_Task to carry out:_
Pull out the rows starting at the line with "Image resolution: width=540" and ending at the line with "click(131, 177)", both included. Copy them exactly as they appear, with nothing else.

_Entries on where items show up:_
────────

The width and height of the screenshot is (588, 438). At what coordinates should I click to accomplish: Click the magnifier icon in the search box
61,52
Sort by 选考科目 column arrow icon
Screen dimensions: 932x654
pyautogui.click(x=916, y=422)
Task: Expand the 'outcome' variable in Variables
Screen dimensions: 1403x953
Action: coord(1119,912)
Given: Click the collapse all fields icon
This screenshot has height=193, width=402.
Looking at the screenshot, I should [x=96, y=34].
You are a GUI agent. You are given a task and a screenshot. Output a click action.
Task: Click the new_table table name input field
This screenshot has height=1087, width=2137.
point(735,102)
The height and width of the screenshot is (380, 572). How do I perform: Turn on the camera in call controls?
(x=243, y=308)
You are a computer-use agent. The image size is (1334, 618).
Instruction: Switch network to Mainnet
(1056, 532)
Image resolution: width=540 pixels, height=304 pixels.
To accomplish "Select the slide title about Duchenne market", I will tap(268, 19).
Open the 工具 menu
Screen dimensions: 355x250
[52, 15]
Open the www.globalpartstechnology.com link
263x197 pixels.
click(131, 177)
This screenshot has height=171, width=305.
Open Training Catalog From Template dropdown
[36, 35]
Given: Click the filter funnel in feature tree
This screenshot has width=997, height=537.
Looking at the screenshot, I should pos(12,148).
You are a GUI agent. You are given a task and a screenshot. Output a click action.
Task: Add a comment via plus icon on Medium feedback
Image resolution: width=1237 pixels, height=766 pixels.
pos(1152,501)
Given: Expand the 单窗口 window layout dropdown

────────

_Output for this task:_
Image resolution: width=540 pixels, height=304 pixels.
To accomplish "Select the slide title about Duchenne market", I will tap(268, 19).
Open the 工具 menu
Screen dimensions: 355x250
[52, 15]
Open the www.globalpartstechnology.com link
263x197 pixels.
click(131, 177)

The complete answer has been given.